At this time, according to Mobius inversion formula:
f ( n ) = ∑ n ∣ d F ( d ) μ ( d n ) f(n)=\sum_{n\mid d}F(d)\mu(\dfrac{d}{n}) f(n)=n∣d∑F(d)μ(nd)
So we just need to calculate F ( i ) , i ∈ [ 1 , max { a [ i ] } ] F(i),i\in[1,\max\{a[i]\}] F(i),i ∈ [1,max{a[i]}], and then O ( n l o g n ) O(nlogn) O(nlogn) convolution calculation f ( i ) f(i) f(i) is sufficient. ( gcd ( x , y ) ≤ max ( a [ i ] ) \gcd(x,y)\le \max(a[i]) gcd(x,y)≤max(a[i]))

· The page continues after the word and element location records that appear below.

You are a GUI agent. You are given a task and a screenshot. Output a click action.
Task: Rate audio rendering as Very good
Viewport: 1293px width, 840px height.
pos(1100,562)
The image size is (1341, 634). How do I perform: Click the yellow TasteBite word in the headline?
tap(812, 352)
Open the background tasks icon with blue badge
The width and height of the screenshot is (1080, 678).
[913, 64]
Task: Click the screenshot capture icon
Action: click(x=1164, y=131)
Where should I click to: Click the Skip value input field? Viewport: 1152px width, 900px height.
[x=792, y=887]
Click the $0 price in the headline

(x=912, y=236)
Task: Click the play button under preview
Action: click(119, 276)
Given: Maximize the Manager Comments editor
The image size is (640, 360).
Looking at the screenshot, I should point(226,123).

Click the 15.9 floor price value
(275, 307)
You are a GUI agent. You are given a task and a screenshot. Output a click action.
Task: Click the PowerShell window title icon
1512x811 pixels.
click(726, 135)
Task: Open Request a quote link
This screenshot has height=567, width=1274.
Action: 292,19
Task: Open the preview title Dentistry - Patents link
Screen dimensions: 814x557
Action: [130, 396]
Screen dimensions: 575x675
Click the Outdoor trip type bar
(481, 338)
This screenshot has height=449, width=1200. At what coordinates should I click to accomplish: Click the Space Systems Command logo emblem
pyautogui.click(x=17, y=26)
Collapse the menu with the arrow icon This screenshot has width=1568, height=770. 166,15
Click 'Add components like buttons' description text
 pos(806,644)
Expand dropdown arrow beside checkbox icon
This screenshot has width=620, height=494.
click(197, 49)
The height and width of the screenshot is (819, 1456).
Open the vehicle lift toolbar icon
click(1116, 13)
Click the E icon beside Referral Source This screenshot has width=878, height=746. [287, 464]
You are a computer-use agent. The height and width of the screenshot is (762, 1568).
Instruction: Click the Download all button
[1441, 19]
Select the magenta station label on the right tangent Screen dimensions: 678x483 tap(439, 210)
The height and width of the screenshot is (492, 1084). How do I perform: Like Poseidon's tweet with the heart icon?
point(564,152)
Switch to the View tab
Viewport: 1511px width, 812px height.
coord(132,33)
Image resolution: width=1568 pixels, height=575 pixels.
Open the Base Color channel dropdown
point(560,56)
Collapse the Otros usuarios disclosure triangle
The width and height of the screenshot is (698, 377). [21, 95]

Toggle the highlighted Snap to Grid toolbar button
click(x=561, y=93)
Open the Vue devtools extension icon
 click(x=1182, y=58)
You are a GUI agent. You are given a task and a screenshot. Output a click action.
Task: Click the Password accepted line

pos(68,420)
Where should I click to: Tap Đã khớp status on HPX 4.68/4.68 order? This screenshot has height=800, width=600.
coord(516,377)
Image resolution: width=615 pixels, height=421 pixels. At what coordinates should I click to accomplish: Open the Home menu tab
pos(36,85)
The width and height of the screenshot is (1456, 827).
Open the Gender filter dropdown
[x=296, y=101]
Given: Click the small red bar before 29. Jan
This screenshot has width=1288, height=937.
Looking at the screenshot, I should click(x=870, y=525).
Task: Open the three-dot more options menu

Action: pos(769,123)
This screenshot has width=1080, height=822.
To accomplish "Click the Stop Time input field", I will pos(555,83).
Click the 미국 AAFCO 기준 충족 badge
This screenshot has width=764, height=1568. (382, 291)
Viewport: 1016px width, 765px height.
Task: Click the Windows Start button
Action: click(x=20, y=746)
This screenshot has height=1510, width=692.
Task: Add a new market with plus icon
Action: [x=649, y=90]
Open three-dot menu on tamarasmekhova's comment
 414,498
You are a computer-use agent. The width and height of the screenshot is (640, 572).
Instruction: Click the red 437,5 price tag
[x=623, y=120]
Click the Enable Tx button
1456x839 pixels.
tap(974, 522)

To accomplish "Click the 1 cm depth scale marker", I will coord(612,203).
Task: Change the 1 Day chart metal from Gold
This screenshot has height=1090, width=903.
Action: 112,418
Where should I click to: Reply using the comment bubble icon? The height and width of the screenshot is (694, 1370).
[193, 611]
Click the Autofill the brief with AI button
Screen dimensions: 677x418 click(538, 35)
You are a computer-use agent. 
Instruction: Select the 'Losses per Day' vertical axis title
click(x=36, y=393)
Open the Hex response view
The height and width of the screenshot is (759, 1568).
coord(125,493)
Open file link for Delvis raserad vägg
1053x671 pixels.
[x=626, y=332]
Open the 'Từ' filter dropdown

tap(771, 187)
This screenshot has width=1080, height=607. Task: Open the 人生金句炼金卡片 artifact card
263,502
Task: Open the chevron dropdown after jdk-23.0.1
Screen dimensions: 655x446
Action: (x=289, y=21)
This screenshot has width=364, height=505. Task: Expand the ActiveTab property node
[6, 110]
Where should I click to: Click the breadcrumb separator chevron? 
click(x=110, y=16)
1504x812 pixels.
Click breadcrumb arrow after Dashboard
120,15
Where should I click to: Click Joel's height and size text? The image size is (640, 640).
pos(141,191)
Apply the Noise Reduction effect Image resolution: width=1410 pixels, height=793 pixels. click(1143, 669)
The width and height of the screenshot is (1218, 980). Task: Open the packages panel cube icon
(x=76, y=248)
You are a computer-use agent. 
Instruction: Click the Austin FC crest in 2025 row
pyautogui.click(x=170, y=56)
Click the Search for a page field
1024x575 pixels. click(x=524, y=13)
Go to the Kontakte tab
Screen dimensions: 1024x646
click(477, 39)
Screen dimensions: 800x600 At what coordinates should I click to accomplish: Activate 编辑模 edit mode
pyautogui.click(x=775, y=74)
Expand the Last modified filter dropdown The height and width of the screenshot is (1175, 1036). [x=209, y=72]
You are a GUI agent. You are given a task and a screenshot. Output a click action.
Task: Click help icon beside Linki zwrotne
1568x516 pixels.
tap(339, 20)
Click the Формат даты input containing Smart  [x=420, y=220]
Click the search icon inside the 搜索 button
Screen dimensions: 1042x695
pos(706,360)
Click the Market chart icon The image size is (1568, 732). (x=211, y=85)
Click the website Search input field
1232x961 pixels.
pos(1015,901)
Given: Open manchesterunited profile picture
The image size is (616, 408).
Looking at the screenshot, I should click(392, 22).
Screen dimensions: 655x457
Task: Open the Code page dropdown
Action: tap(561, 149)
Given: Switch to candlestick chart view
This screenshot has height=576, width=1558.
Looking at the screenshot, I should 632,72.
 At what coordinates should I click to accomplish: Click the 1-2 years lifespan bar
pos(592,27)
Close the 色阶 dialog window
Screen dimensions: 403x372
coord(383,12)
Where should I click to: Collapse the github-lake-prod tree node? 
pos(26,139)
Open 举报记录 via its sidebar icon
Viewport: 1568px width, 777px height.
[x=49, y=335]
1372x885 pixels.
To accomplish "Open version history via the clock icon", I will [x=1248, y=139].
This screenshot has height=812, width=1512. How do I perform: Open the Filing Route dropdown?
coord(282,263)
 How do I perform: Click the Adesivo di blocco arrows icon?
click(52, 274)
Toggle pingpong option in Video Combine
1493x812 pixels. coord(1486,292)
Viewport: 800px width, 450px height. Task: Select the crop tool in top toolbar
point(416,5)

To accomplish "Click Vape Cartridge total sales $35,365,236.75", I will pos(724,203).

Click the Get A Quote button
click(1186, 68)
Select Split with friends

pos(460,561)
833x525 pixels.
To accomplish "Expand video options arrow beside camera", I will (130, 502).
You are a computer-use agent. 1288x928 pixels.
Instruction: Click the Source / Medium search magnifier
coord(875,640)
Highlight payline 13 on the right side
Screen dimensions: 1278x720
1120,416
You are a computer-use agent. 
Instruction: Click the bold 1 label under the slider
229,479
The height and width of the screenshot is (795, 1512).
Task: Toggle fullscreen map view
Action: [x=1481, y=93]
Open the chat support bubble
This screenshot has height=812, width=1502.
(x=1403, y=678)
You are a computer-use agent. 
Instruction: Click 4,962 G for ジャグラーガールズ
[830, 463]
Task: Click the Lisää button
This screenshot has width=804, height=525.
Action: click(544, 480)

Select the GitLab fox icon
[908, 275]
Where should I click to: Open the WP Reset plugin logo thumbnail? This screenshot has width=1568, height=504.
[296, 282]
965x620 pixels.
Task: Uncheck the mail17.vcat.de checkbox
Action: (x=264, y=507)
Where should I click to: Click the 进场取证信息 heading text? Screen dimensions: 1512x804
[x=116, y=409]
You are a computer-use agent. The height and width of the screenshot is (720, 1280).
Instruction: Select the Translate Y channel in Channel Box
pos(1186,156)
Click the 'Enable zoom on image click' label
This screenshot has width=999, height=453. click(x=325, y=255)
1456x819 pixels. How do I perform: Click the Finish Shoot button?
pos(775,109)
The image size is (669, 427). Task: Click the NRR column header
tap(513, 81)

because F ( n ) F(n) F(n) means the sum of all simple paths (chains) gcd ( x , y ) \gcd(x,y) There are factors in gcd(x,y) n n The number of point pairs of n, so we can calculate the factors of all point weights from the perspective of factors ( x , y ) (x,y) In (x,y) x x x can be equal to y y y. So f (factor) + +, and then build a hierarchical graph for all factors, processing one factor at a time.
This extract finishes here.